I think, however, that I've found the ultimate *cheap* USB card reader that works with Linux: the "Tech-1 USB 2.0 CARD READER" at Dollarama. IIRC, it cost $2.
You'll almost certainly want to get a USB A-A extension cable for $1 or $2 at the same time, since the card reader comes with a 1" cable...
On 2014-02-01 Adam Thompson wrote:
I've noticed that many USB card readers are non-functional under Linux; according to the kernel developers, it's because relatively few of them implement the USB removable block storage class (protocol) correctly. While there are lots of expensive card readers that work with Linux, finding cheap ones is challenging.

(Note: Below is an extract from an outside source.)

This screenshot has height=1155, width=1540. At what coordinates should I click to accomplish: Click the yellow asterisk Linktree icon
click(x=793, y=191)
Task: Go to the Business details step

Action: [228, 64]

I've yet to see a card reader that *didn't* work on my linux box. Are you using a new enough linux (like Fedora or Ubuntu instead of years-behind RHEL/CentOS)?
Ya, the uber-cheap ones seem to work well. There's a cool mini 28-in-1 one I can get in for around $6. Your $2 is even better.
On Sun 02 Feb 2014 02:04:05 PM CST, Trevor Cordes wrote:
I've yet to see a card reader that *didn't* work on my linux box. Are you using a new enough linux (like Fedora or Ubuntu instead of years-behind RHEL/CentOS)?
I have four N-in-1 USB 2.0 card readers here that don't work with any of Ubuntu 12.04LTS, CentOS 6.5, or OpenBSD 5.4.
Some reading online seemed to indicate that the problem is endemic, mostly crappy firmware implementations on the readers.
Oddly, most of the single-function card readers work well - it's only the N-in-1 style that seem to have problems.
Ya, the uber-cheap ones seem to work well. There's a cool mini 28-in-1 one I can get in for around $6. Your $2 is even better.
It's *really* cheap... both in price and construction quality. But what do expect for $2?